What you are asked to do
If a line in the records below contains the word "agent", copy it out.

Data excerpts

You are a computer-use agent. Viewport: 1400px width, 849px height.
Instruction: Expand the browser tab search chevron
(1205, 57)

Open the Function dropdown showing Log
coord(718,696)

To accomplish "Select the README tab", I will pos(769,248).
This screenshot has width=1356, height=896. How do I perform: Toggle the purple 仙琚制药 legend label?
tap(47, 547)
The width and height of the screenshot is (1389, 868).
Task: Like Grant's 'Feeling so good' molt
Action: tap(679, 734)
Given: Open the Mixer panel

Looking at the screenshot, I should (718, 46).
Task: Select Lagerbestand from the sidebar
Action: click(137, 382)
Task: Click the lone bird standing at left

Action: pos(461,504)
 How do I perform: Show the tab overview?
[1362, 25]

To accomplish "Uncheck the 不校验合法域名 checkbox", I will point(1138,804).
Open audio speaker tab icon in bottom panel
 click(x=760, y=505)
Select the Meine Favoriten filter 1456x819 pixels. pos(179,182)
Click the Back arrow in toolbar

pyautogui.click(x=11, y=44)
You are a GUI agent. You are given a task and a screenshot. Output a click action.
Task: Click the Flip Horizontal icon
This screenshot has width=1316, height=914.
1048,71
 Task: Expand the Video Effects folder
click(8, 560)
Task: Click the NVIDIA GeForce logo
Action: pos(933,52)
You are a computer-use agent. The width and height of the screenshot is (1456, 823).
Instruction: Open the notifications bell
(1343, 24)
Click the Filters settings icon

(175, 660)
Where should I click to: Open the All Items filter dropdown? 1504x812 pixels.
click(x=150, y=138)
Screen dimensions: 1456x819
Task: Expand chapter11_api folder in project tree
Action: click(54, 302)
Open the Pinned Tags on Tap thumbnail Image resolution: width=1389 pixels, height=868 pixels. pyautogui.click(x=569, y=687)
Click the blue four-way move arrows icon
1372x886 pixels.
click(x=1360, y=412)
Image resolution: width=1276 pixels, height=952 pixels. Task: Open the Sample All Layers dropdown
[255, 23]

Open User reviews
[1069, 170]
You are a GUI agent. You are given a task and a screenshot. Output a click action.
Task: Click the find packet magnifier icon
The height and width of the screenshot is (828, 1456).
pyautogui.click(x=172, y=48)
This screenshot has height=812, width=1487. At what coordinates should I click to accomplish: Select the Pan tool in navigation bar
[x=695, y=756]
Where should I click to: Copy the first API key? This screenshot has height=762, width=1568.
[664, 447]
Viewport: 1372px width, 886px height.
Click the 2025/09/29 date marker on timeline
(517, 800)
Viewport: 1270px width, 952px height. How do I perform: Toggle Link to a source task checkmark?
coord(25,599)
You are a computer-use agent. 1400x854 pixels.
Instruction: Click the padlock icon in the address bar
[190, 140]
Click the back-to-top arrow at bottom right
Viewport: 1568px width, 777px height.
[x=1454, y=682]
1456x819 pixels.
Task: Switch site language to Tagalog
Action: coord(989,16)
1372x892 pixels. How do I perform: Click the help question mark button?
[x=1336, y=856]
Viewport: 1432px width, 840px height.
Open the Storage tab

Result for this exercise
You are a computer-use agent. Viewport: 1400px width, 849px height.
You are a GUI agent. You are given a task and a screenshot. Output a click action.
You are a computer-use agent. The width and height of the screenshot is (1456, 823).
You are a GUI agent. You are given a task and a screenshot. Output a click action.
You are a computer-use agent. 1400x854 pixels.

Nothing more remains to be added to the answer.